Malibu Ranger 15 Review

I received the Ranger 15 just last week, and it was with great anticipation. I was intrigued with the first glimpses of the kayak and wondered how it would handle. Coming in a single seat (15.1) and tandem models (15.2), the Ranger 15 is Malibu's entry into the hybrid kayak market.

With the high free board and width, The Ranger 15 takes a wider and higher stroke from the seated position compared to my other Malibu kayaks. It’s a bit wetter from paddle drip and the higher angle of attack with the paddle. While it tracked well into all different wind directions, I think a rudder would help. I found it equal to my Stealth 14 for speed.

I found it very easy to stand up from the seated position, and the stability was good. With a tunnel hull your feet are stuck in one position, which I didn’t like. I’m more used to my Stealth 14, so I guess it would take some getting used to. When standing, the bow is pushed down and the stern is forced up a little out of the water.
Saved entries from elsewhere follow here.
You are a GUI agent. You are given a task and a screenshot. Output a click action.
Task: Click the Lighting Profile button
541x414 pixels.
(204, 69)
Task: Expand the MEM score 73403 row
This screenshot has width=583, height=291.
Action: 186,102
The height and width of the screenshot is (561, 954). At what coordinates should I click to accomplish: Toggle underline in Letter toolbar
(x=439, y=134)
This causes the kayak to “weathervane” into the wind, making it a handful to keep on a straight course. I found that deploying my anchor (in the folded up position) would help keep the stern from swinging around into the wind.
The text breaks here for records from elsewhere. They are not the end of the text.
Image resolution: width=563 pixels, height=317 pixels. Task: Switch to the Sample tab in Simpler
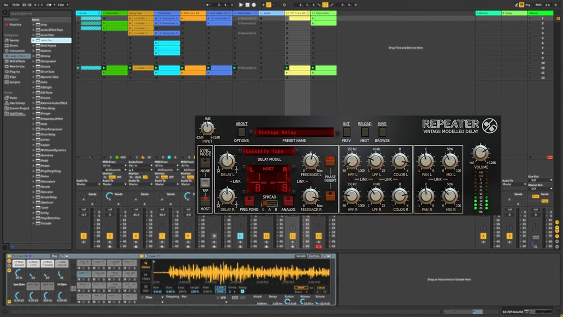[302, 256]
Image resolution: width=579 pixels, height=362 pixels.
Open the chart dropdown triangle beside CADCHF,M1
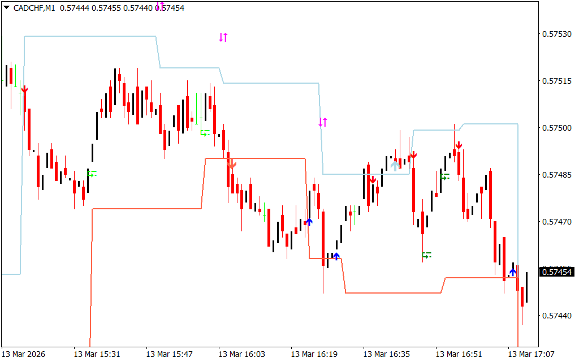[x=6, y=8]
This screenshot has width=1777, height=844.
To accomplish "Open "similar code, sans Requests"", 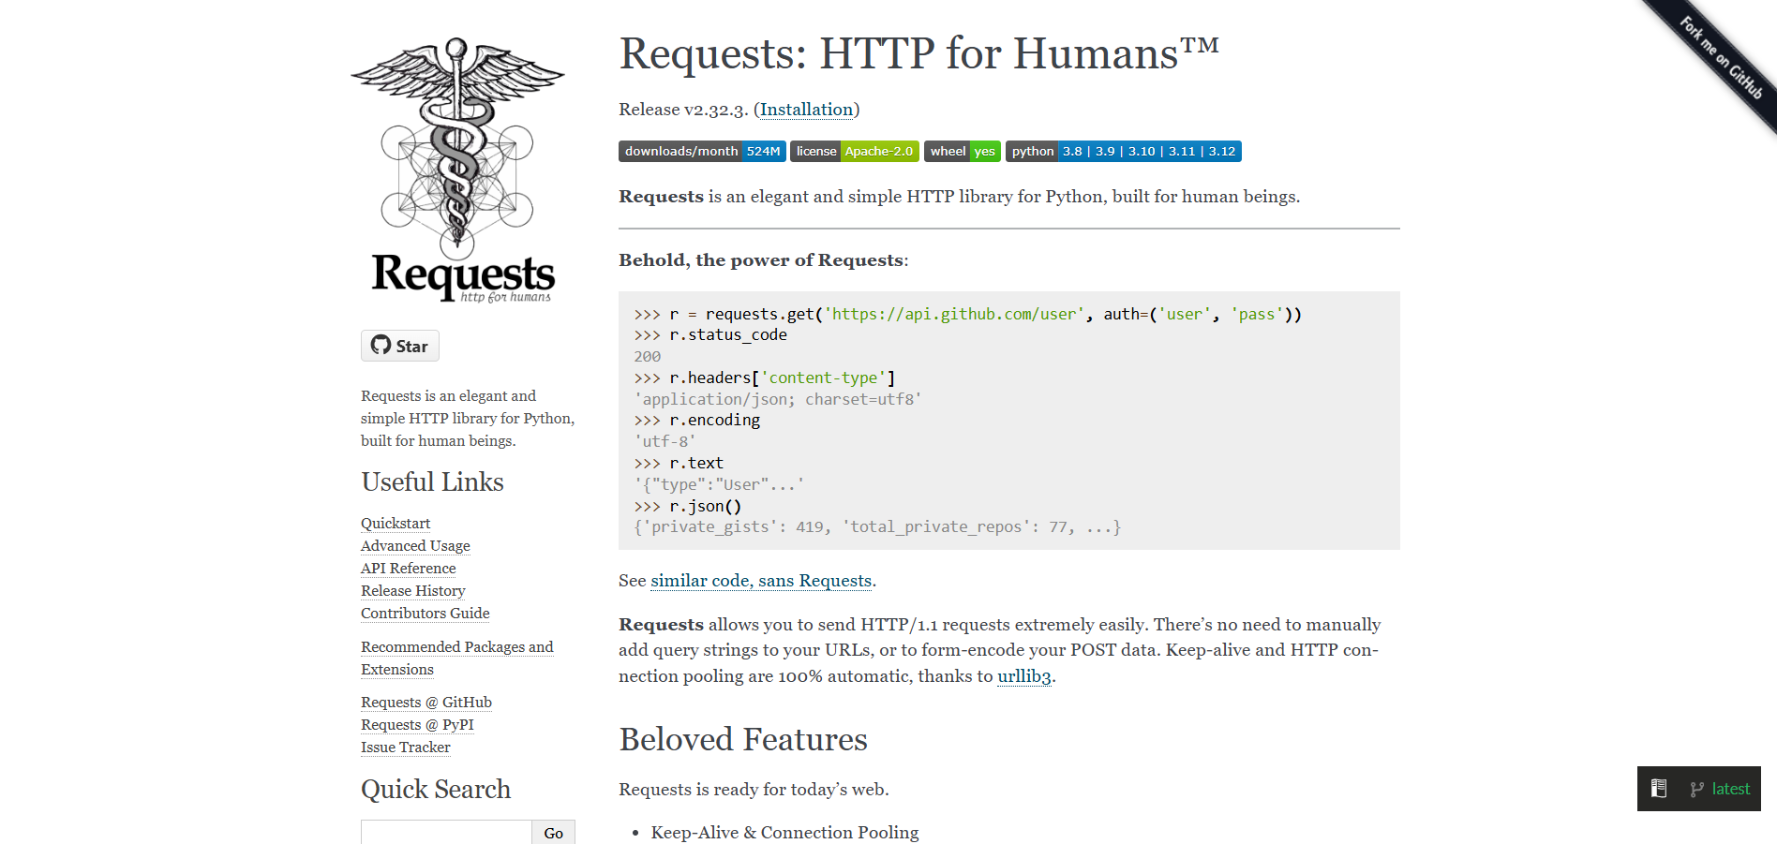I will (x=760, y=581).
The seat attaches to a plastic seat tray, which in turn is connect to adjustable side rails. This tray is bolted into position and requires the proper wrench to make adjustments on the fly. In front of the seat is a support bar, which at first glance you would think would be in the way. This was not the case. In fact, the bar helps with standing, and also gives you a place to rest a fishing rod At first I thought this bar should be located behind the seat, and a smaller one located up front towards the bow. This still might be a good idea, giving the hull more stability.

The area behind the seat is rather large, but plenty big for a milk crate or cooler. The problem is, there is no way to secure anything in place. The area that serves as a rear tank well area is to far aft in the single version, but is reachable in the tandem configuration.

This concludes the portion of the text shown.